QEA Tech was planning an ambitious international ramp-up of its energy-efficiency technology last October when a controversy in Ottawa pulled its legs out from under it.
To that point, the Markham, Ont.-based company – which uses drones to identify points of energy loss from high-rise buildings – had every reason to believe it was in line for $10-million from the federal agency Sustainable Development Technology Canada. That funding was key to a $25-million scale-up project involving 500 buildings in Canada and internationally, partly because it was validation for property companies with which QEA planned to partner, as well as for other investors.
Then amid allegations of mismanagement, primarily involving conflict-of-interest and human-resources processes as well as some funding decisions that exceeded its mandate, SDTC abruptly had its funding powers suspended by the government.
Seven months later, they still haven’t been restored, and QEA has had to put its plans on hold. Rather than expanding, it’s imposed a hiring freeze and let go three of its 22 employees. And it’s lost face among the project partners, from whom it had worked hard to get letters of intent on which SDTC funding was conditional.
“We got discredited amongst these companies,” Peyvand Melati, QEA’s founder and chief executive officer, said in an interview. “And we had no answer for them.”
There are currently hundreds of similar stories across Canada’s clean-tech sector, many of them worse, even if other entrepreneurs are more reluctant to go on record with them.
SDTC is – or was – the country’s most important government entity for helping those types of companies avoid falling into the so-called valley of death, in which proponents of promising technologies prove unable to get first commercial projects off the ground. Its records show that, cumulatively spending $1.2-billion on grants since 2001, it has helped grow companies that have created 24,500 jobs.

*STORED DATA:*

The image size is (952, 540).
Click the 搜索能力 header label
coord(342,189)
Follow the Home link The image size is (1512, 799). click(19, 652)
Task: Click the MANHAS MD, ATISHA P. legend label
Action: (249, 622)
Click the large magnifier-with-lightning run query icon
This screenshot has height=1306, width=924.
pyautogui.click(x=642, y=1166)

*PROBLEMS AND TASKS:*
A - In the article on QEA Tech, how many employees did the company let go?
B - Tally the lines of the entries that contain the string "size", treating case as significant, and give only the number.
The article and the entries have nothing to do with each other.

*ANSWERS:*
A - Three of its 22 employees.

B - 2